More sophisticated ETFs give advisors more options to solve specific challenges for their clients as they construct portfolios, she says.

“Maybe it’s managing volatility, generating income, capital preservation – there’s just more on offer, which is a good thing for advisors to have those tools.”

While ETFs began as passive investments that tracked certain indexes, about 50 per cent of flows and two-thirds of the 374 funds launched last year were active funds such as covered-call, single-stock and leveraged ETFs, says Andres Rincon, managing director and head of ETF sales and strategy with TD Securities Inc.

While more DIY investors are getting into actively managed funds, typically those funds are focused on advisors, he says.

“Because there are so many products coming online now, you can get most of your alpha and active strategies in ETFs,” he says, in addition to index strategies.

Thematic ETFs that target a certain sector or industry, such as artificial intelligence or technology, for example, are popular with DIYers, but “we’ve seen a lot of advisors adopt some of these products because their clients want it,” Mr. Rincon says.

“We’ve seen a lot of advisors not just simply allocate to a big issuer for most of their beta, but they’re also [using] more tactical, systematic ETFs because their clients care.”

But with so many new products backed by sales teams, advisors can get lured into shiny, new actively managed specialty and thematic ETFs just like retail investors, says Benjamin Felix, chief investment officer and portfolio manager at PWL Capital Inc., adding that this may not serve the long-term interests of clients.

He says advisors should be using ETFs to build low-cost, broadly diversified portfolios.

“But based on the products that exist and based on the assets that are flowing into those products, it seems like that’s not what’s happening.”

Mr.
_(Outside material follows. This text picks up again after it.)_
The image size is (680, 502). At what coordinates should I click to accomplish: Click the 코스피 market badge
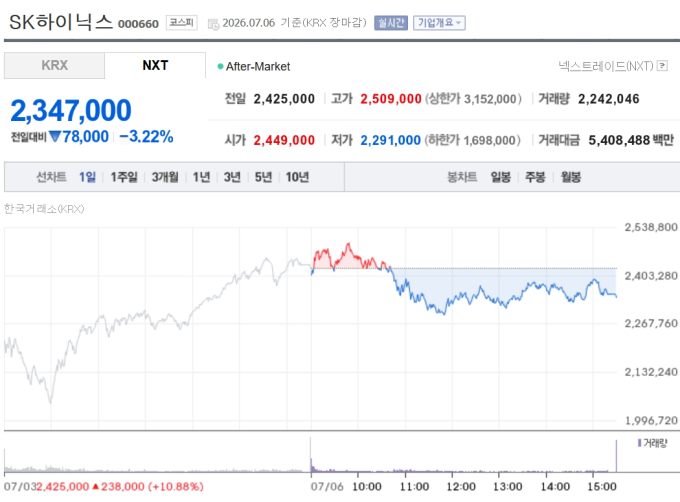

Felix is critical of many new ETFs on the market, including thematic, buffer, single-stock and covered-call ETFs, calling them “ETF slop.” He says many of these funds don’t perform as well as the underlying securities and appeal to different investor biases.

“When those new products are interesting and exciting, it’s hard to resist, in many cases, especially when they’re appealing to the end client,” he says.

Instead, advisors need to have a specific strategy for their clients and narrow their focus.

“If you come to that problem with an investment philosophy, you can very quickly filter out a lot of products,” he says. “If you don’t have a philosophy – if you’re just trying to sort through that whole list – it’s really, really hard to decide what to invest in.”

Tools for advisors

Ms. Mathews says that as many advisors broaden their services to include wealth, estate and tax planning, more are becoming asset allocators and using ETFs to customize client portfolios.

For example, instead of buying a broad global fund, advisors can drill down into niche equity ETFs targeting the U.S., international and emerging markets, she says, and use collateralized loan obligation ETFs and liquid alternative strategies to diversify portfolios.

In the past few years, Mackenzie has launched quantitative ETF strategies that target advisors.

“This has long been an institutional offering on our shelf, but we brought it to market for advisors, and it’s been incredibly successful,” Ms. Mathews says.

Advisors are also using model portfolios that are generated internally by their company’s research teams that lay out the firm’s asset allocation view, Mr. Rincon says, and those research teams can also help advisors sift through the array of ETFs on offer.